To complete the exercise, write out all the data exactly.

......

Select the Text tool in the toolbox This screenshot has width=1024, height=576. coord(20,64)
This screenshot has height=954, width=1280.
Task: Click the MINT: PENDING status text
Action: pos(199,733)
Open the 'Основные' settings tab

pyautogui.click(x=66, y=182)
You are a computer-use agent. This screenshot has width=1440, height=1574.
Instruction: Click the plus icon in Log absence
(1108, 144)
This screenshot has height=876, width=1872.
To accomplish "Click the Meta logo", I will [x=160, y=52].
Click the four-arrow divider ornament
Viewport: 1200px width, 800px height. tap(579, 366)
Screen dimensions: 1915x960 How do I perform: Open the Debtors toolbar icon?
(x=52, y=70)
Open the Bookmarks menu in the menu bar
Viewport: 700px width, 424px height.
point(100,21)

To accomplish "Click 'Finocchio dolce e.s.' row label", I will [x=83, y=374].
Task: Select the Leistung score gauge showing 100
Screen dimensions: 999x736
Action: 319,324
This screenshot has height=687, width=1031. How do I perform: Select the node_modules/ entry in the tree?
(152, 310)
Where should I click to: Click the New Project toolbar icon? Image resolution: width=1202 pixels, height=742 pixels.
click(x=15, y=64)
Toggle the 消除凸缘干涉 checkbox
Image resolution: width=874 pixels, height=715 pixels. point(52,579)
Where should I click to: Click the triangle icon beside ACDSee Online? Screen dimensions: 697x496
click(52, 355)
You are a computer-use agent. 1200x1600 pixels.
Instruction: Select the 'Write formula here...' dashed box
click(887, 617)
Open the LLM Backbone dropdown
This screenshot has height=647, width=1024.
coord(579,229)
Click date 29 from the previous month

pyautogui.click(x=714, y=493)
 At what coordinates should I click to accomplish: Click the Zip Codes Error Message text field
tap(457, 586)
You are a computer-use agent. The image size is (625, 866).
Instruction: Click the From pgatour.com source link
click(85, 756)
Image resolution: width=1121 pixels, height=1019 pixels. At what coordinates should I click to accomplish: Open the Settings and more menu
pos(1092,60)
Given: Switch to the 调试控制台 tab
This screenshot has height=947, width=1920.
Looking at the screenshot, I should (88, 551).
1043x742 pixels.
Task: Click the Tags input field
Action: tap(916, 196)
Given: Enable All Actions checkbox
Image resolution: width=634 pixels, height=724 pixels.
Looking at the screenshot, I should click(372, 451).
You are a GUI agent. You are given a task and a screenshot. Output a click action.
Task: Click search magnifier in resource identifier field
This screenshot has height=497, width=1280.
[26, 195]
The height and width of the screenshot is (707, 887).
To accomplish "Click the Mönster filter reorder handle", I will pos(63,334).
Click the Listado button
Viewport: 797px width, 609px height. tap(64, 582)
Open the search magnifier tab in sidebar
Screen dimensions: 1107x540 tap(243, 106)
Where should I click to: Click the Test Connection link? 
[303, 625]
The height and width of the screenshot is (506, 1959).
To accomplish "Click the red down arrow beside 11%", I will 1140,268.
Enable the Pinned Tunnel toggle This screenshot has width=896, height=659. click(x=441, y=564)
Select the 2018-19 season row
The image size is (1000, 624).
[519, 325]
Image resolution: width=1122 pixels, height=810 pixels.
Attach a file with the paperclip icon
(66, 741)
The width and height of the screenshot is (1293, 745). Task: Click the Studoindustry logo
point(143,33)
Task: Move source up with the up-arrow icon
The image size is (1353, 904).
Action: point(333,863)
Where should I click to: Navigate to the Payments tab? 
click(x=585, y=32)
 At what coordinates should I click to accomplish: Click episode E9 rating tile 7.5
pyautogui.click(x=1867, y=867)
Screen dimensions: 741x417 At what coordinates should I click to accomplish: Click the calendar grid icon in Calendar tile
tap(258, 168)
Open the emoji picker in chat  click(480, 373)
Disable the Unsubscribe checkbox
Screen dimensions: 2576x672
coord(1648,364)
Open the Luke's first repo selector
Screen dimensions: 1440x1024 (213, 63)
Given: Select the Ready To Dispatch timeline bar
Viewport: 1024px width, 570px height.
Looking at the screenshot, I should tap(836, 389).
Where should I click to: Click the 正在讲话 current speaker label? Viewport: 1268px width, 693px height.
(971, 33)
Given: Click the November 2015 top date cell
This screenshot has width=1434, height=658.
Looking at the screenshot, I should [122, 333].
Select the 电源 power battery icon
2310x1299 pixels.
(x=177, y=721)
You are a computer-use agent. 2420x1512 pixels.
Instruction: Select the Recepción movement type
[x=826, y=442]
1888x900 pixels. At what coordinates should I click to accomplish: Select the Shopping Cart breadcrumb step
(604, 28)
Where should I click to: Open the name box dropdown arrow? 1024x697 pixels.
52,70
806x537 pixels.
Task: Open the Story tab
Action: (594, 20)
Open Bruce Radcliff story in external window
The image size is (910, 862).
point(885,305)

......

## Reply to the exercise
Select the Text tool in the toolbox This screenshot has width=1024, height=576. coord(20,64)
This screenshot has height=954, width=1280.
Task: Click the MINT: PENDING status text
Action: pos(199,733)
Open the 'Основные' settings tab

pyautogui.click(x=66, y=182)
You are a computer-use agent. This screenshot has width=1440, height=1574.
Instruction: Click the plus icon in Log absence
(1108, 144)
This screenshot has height=876, width=1872.
To accomplish "Click the Meta logo", I will [x=160, y=52].
Click the four-arrow divider ornament
Viewport: 1200px width, 800px height. tap(579, 366)
Screen dimensions: 1915x960 How do I perform: Open the Debtors toolbar icon?
(x=52, y=70)
Open the Bookmarks menu in the menu bar
Viewport: 700px width, 424px height.
point(100,21)

To accomplish "Click 'Finocchio dolce e.s.' row label", I will [x=83, y=374].
Task: Select the Leistung score gauge showing 100
Screen dimensions: 999x736
Action: 319,324
This screenshot has height=687, width=1031. How do I perform: Select the node_modules/ entry in the tree?
(152, 310)
Where should I click to: Click the New Project toolbar icon? Image resolution: width=1202 pixels, height=742 pixels.
click(x=15, y=64)
Toggle the 消除凸缘干涉 checkbox
Image resolution: width=874 pixels, height=715 pixels. point(52,579)
Where should I click to: Click the triangle icon beside ACDSee Online? Screen dimensions: 697x496
click(52, 355)
You are a computer-use agent. 1200x1600 pixels.
Instruction: Select the 'Write formula here...' dashed box
click(887, 617)
Open the LLM Backbone dropdown
This screenshot has height=647, width=1024.
coord(579,229)
Click date 29 from the previous month

pyautogui.click(x=714, y=493)
 At what coordinates should I click to accomplish: Click the Zip Codes Error Message text field
tap(457, 586)
You are a computer-use agent. The image size is (625, 866).
Instruction: Click the From pgatour.com source link
click(85, 756)
Image resolution: width=1121 pixels, height=1019 pixels. At what coordinates should I click to accomplish: Open the Settings and more menu
pos(1092,60)
Given: Switch to the 调试控制台 tab
This screenshot has height=947, width=1920.
Looking at the screenshot, I should (88, 551).
1043x742 pixels.
Task: Click the Tags input field
Action: tap(916, 196)
Given: Enable All Actions checkbox
Image resolution: width=634 pixels, height=724 pixels.
Looking at the screenshot, I should click(372, 451).
You are a GUI agent. You are given a task and a screenshot. Output a click action.
Task: Click search magnifier in resource identifier field
This screenshot has height=497, width=1280.
[26, 195]
The height and width of the screenshot is (707, 887).
To accomplish "Click the Mönster filter reorder handle", I will pos(63,334).
Click the Listado button
Viewport: 797px width, 609px height. tap(64, 582)
Open the search magnifier tab in sidebar
Screen dimensions: 1107x540 tap(243, 106)
Where should I click to: Click the Test Connection link? 
[303, 625]
The height and width of the screenshot is (506, 1959).
To accomplish "Click the red down arrow beside 11%", I will 1140,268.
Enable the Pinned Tunnel toggle This screenshot has width=896, height=659. click(x=441, y=564)
Select the 2018-19 season row
The image size is (1000, 624).
[519, 325]
Image resolution: width=1122 pixels, height=810 pixels.
Attach a file with the paperclip icon
(66, 741)
The width and height of the screenshot is (1293, 745). Task: Click the Studoindustry logo
point(143,33)
Task: Move source up with the up-arrow icon
The image size is (1353, 904).
Action: point(333,863)
Where should I click to: Navigate to the Payments tab? 
click(x=585, y=32)
 At what coordinates should I click to accomplish: Click episode E9 rating tile 7.5
pyautogui.click(x=1867, y=867)
Screen dimensions: 741x417 At what coordinates should I click to accomplish: Click the calendar grid icon in Calendar tile
tap(258, 168)
Open the emoji picker in chat  click(480, 373)
Disable the Unsubscribe checkbox
Screen dimensions: 2576x672
coord(1648,364)
Open the Luke's first repo selector
Screen dimensions: 1440x1024 (213, 63)
Given: Select the Ready To Dispatch timeline bar
Viewport: 1024px width, 570px height.
Looking at the screenshot, I should tap(836, 389).
Where should I click to: Click the 正在讲话 current speaker label? Viewport: 1268px width, 693px height.
(971, 33)
Given: Click the November 2015 top date cell
This screenshot has width=1434, height=658.
Looking at the screenshot, I should [122, 333].
Select the 电源 power battery icon
2310x1299 pixels.
(x=177, y=721)
You are a computer-use agent. 2420x1512 pixels.
Instruction: Select the Recepción movement type
[x=826, y=442]
1888x900 pixels. At what coordinates should I click to accomplish: Select the Shopping Cart breadcrumb step
(604, 28)
Where should I click to: Open the name box dropdown arrow? 1024x697 pixels.
52,70
806x537 pixels.
Task: Open the Story tab
Action: (594, 20)
Open Bruce Radcliff story in external window
The image size is (910, 862).
point(885,305)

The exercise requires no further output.